EXERCISE DIRECTIONS
Please swap each "GUI agent" in the rows below for "UI assistant" and leave everything else unchanged.

RECORD EXCERPTS
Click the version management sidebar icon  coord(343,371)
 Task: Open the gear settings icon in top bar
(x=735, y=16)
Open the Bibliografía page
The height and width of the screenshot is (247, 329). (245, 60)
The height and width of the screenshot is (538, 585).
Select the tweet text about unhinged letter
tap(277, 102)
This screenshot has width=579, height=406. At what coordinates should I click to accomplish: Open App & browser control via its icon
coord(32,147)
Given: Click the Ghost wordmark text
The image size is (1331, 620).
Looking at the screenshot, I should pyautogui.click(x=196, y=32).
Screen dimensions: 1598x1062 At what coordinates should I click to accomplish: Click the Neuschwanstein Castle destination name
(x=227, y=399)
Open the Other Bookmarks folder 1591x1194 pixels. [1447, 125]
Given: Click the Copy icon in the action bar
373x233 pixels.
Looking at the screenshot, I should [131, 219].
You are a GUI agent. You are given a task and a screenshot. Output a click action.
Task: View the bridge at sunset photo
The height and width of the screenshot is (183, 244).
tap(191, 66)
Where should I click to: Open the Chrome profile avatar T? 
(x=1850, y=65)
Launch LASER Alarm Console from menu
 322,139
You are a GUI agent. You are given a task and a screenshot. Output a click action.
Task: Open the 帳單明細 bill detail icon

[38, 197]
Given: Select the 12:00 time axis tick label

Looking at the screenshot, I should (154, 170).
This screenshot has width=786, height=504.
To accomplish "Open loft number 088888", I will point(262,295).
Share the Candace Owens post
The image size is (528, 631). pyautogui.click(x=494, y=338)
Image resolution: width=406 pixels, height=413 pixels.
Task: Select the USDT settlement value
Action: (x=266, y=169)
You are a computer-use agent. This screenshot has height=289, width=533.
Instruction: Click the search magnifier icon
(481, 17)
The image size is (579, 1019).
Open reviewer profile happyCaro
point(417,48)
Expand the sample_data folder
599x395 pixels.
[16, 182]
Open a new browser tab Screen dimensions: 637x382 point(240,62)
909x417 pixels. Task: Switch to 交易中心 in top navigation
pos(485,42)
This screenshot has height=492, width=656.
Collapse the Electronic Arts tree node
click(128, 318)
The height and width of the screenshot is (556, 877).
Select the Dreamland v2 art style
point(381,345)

RESPONSE TO THE EXERCISE
Click the version management sidebar icon  coord(343,371)
 Task: Open the gear settings icon in top bar
(x=735, y=16)
Open the Bibliografía page
The height and width of the screenshot is (247, 329). (245, 60)
The height and width of the screenshot is (538, 585).
Select the tweet text about unhinged letter
tap(277, 102)
This screenshot has width=579, height=406. At what coordinates should I click to accomplish: Open App & browser control via its icon
coord(32,147)
Given: Click the Ghost wordmark text
The image size is (1331, 620).
Looking at the screenshot, I should pyautogui.click(x=196, y=32).
Screen dimensions: 1598x1062 At what coordinates should I click to accomplish: Click the Neuschwanstein Castle destination name
(x=227, y=399)
Open the Other Bookmarks folder 1591x1194 pixels. [1447, 125]
Given: Click the Copy icon in the action bar
373x233 pixels.
Looking at the screenshot, I should [131, 219].
You are a UI assistant. You are given a task and a screenshot. Output a click action.
Task: View the bridge at sunset photo
The height and width of the screenshot is (183, 244).
tap(191, 66)
Where should I click to: Open the Chrome profile avatar T? 
(x=1850, y=65)
Launch LASER Alarm Console from menu
 322,139
You are a UI assistant. You are given a task and a screenshot. Output a click action.
Task: Open the 帳單明細 bill detail icon

[38, 197]
Given: Select the 12:00 time axis tick label

Looking at the screenshot, I should (154, 170).
This screenshot has width=786, height=504.
To accomplish "Open loft number 088888", I will point(262,295).
Share the Candace Owens post
The image size is (528, 631). pyautogui.click(x=494, y=338)
Image resolution: width=406 pixels, height=413 pixels.
Task: Select the USDT settlement value
Action: (x=266, y=169)
You are a computer-use agent. This screenshot has height=289, width=533.
Instruction: Click the search magnifier icon
(481, 17)
The image size is (579, 1019).
Open reviewer profile happyCaro
point(417,48)
Expand the sample_data folder
599x395 pixels.
[16, 182]
Open a new browser tab Screen dimensions: 637x382 point(240,62)
909x417 pixels. Task: Switch to 交易中心 in top navigation
pos(485,42)
This screenshot has height=492, width=656.
Collapse the Electronic Arts tree node
click(128, 318)
The height and width of the screenshot is (556, 877).
Select the Dreamland v2 art style
point(381,345)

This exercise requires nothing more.